GS Letter Mar 2020
Much has been written on Covid-19. Scientists attempt to trace the origin of the virus, medical researchers try to understand its genome in order to accelerate the vaccine production, and public health authorities write extensive guidelines and regulations on how to prevent the exponential spread of the virus in one community, including border controls and quarantine orders.
Christians from all areas of life, theologians or people on the street, also jump on the bandwagon. Some reflections exhort us to stay calm and take refuge in God. Some read accounts on how the ancient churches responded to the plagues in history or look at what past Christian leaders have suggested on how to live Christianly during the plagues. Few even claim that the outbreak is God’s judgment on humankind or is a sign of impending doomsday.
I acknowledge, with exception of the latter few, the above writings have some merits. However, one article, written by a secular historian and philosopher, Yuval Noah Harari, and, recently published in Time magazine, set me thinking beyond the current bleak situation. He argues that in the current battle against Covid-19, humanity lacks trust and leadership (https://time.com/5803225/yuval-noah-harari-coronavirus-humanity-leadership). Below, I quote some snippets of his writings:
Today humanity faces an acute crisis not only due to the coronavirus, but also due to the lack of trust between humans. To defeat an epidemic, people need to trust scientific experts, citizens need to trust public authorities, and countries need to trust each another. Over the last few years, irresponsible politicians have deliberately undermined trust in science, in public authorities and in international cooperation. As a result, we are now facing this crisis bereft of global leaders that can inspire, organize and finance a coordinated global response….
… Just the opposite. Xenophobia, isolationism and distrust now characterize most of the international system. Without trust and global solidarity, we will not be able to stop the coronavirus epidemic…. Hopefully the current epidemic will help humankind realize the acute danger posed by global disunity….
… In this moment of crisis, the crucial struggle takes place within humanity itself. If this epidemic results in greater disunity and mistrust among humans, it will be the virus’s greatest victory. When humans squabble – viruses double. In contrast, if the epidemic results in closer global cooperation, it will be a victory not only against the coronavirus, but against all future pathogens.
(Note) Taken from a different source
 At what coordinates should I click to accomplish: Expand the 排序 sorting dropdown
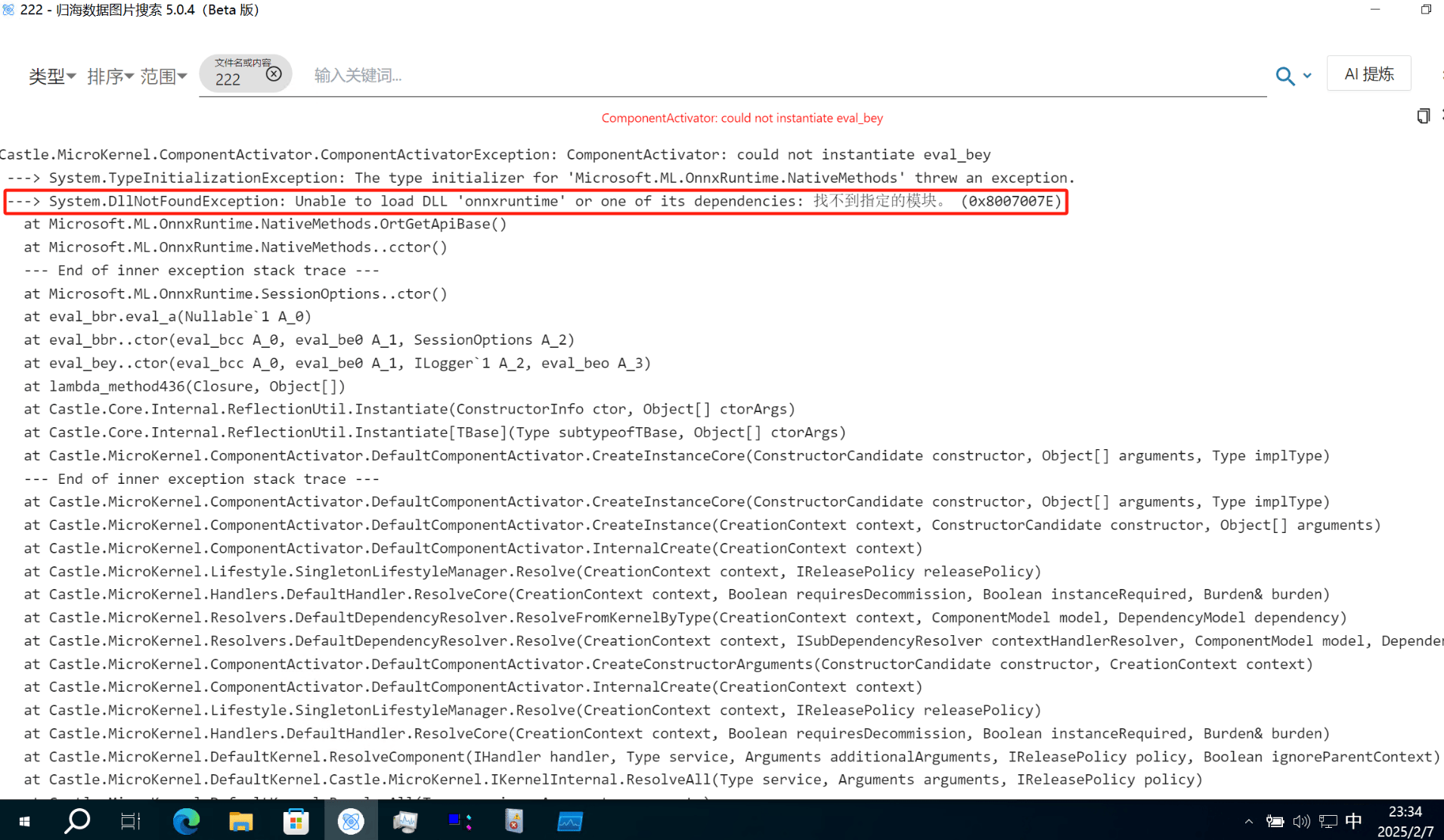(110, 76)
What Harari contends above is apt for us, as a Christian fellowship. Eventually, the panic will subside, and the outbreak will be over. At that time, what kind of people of God will we become? Will we linger in our suspicion and fear of foreigners and the Other in our life? Will we be complacently convenient with our social distancing and self-isolation? Do we stay ignorant of those who are more vulnerable and less privileged, and focus only on self-protection of ourselves and our loved ones? Will Covid-19 break us apart and cause “greater disunity and mistrust” among us?
On the contrary, I am heartened to witness what Singapore churches, as well as our students and graduates, have lived out so far. Many graduates volunteer and rally to support healthcare workers, give goods and helpful services to the vulnerable and less privileged. Instead of mere frustration and feeling lost, our students gather in creative ways (online streaming, small groups, one-to-one) to ensure mutual edification continues despite suspension of campus activities. I am also told that many of their friends, who are not Christians, have begun conversations with them discussing deeper questions on suffering and life, and searching for the Truth. Cooperation and information sharing (like how to conduct online worship services, etc.) among churches have also intensified. I hope the above continues beyond the Covid-19 outbreak period.
Lastly, though I cannot predict how long this outbreak will last, yet, one thing is certain, as Romans 8:22–25 exhorts us, with the whole creation, we are now groaning together in “the pains of childbirth” (v22). And for us, specifically, we groan inwardly as we wait in hope for “the redemption of our bodies” (v.23b). And this hope is unseen, yet if we “hope for what we do not see, we wait for it in patience” (v.25).
Till then, let us wait in solidarity, in hope, and in patience.